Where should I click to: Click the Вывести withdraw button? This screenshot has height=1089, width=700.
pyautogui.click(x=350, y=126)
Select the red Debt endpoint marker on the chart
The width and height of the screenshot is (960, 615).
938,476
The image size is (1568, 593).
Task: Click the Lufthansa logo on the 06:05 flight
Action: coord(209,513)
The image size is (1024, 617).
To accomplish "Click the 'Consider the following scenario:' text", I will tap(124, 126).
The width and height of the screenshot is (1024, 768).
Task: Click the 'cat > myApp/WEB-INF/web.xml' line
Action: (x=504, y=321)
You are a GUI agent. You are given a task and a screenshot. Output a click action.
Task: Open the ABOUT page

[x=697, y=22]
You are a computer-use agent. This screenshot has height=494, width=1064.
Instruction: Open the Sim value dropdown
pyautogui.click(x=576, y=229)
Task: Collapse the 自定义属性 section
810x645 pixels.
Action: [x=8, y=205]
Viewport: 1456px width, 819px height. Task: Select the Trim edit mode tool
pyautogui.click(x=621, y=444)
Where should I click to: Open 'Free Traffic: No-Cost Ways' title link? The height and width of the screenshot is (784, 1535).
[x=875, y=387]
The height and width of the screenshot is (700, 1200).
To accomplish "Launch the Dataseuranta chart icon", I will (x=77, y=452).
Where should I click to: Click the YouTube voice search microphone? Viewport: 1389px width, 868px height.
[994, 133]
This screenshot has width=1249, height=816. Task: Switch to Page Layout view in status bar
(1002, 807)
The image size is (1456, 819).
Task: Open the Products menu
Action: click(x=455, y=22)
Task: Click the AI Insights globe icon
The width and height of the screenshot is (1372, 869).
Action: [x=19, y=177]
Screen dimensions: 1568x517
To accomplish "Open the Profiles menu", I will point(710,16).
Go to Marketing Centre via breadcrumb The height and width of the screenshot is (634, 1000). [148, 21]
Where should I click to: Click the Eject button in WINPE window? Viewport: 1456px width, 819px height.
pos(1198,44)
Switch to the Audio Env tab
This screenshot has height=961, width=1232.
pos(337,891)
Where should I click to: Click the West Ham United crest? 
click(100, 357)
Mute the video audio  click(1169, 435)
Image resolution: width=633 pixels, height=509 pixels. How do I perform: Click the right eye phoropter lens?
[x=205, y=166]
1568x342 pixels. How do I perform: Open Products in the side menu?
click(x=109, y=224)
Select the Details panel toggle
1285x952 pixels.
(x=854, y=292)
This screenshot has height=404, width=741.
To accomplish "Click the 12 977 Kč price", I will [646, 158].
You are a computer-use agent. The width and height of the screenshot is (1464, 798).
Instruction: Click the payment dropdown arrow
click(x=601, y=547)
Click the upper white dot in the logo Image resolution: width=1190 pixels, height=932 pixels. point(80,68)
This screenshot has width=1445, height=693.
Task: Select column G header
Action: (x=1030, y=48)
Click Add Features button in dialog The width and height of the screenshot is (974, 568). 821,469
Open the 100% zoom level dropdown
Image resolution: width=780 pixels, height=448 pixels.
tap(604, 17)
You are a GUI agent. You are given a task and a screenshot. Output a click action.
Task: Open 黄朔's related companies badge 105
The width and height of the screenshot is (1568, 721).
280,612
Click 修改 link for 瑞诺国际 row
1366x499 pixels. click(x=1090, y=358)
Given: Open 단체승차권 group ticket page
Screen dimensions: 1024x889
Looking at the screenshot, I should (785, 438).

_____

* **Exercise**
Can you return all of the records above line for line, with every character unchanged?

* **Finished exercise**
Where should I click to: Click the Вывести withdraw button? This screenshot has height=1089, width=700.
pyautogui.click(x=350, y=126)
Select the red Debt endpoint marker on the chart
The width and height of the screenshot is (960, 615).
938,476
The image size is (1568, 593).
Task: Click the Lufthansa logo on the 06:05 flight
Action: coord(209,513)
The image size is (1024, 617).
To accomplish "Click the 'Consider the following scenario:' text", I will tap(124, 126).
The width and height of the screenshot is (1024, 768).
Task: Click the 'cat > myApp/WEB-INF/web.xml' line
Action: (x=504, y=321)
You are a GUI agent. You are given a task and a screenshot. Output a click action.
Task: Open the ABOUT page

[x=697, y=22]
You are a computer-use agent. This screenshot has height=494, width=1064.
Instruction: Open the Sim value dropdown
pyautogui.click(x=576, y=229)
Task: Collapse the 自定义属性 section
810x645 pixels.
Action: [x=8, y=205]
Viewport: 1456px width, 819px height. Task: Select the Trim edit mode tool
pyautogui.click(x=621, y=444)
Where should I click to: Open 'Free Traffic: No-Cost Ways' title link? The height and width of the screenshot is (784, 1535).
[x=875, y=387]
The height and width of the screenshot is (700, 1200).
To accomplish "Launch the Dataseuranta chart icon", I will (x=77, y=452).
Where should I click to: Click the YouTube voice search microphone? Viewport: 1389px width, 868px height.
[994, 133]
This screenshot has width=1249, height=816. Task: Switch to Page Layout view in status bar
(1002, 807)
The image size is (1456, 819).
Task: Open the Products menu
Action: click(x=455, y=22)
Task: Click the AI Insights globe icon
The width and height of the screenshot is (1372, 869).
Action: [x=19, y=177]
Screen dimensions: 1568x517
To accomplish "Open the Profiles menu", I will point(710,16).
Go to Marketing Centre via breadcrumb The height and width of the screenshot is (634, 1000). [148, 21]
Where should I click to: Click the Eject button in WINPE window? Viewport: 1456px width, 819px height.
pos(1198,44)
Switch to the Audio Env tab
This screenshot has height=961, width=1232.
pos(337,891)
Where should I click to: Click the West Ham United crest? 
click(100, 357)
Mute the video audio  click(1169, 435)
Image resolution: width=633 pixels, height=509 pixels. How do I perform: Click the right eye phoropter lens?
[x=205, y=166]
1568x342 pixels. How do I perform: Open Products in the side menu?
click(x=109, y=224)
Select the Details panel toggle
1285x952 pixels.
(x=854, y=292)
This screenshot has height=404, width=741.
To accomplish "Click the 12 977 Kč price", I will [646, 158].
You are a computer-use agent. The width and height of the screenshot is (1464, 798).
Instruction: Click the payment dropdown arrow
click(x=601, y=547)
Click the upper white dot in the logo Image resolution: width=1190 pixels, height=932 pixels. point(80,68)
This screenshot has width=1445, height=693.
Task: Select column G header
Action: (x=1030, y=48)
Click Add Features button in dialog The width and height of the screenshot is (974, 568). 821,469
Open the 100% zoom level dropdown
Image resolution: width=780 pixels, height=448 pixels.
tap(604, 17)
You are a GUI agent. You are given a task and a screenshot. Output a click action.
Task: Open 黄朔's related companies badge 105
The width and height of the screenshot is (1568, 721).
280,612
Click 修改 link for 瑞诺国际 row
1366x499 pixels. click(x=1090, y=358)
Given: Open 단체승차권 group ticket page
Screen dimensions: 1024x889
Looking at the screenshot, I should (785, 438).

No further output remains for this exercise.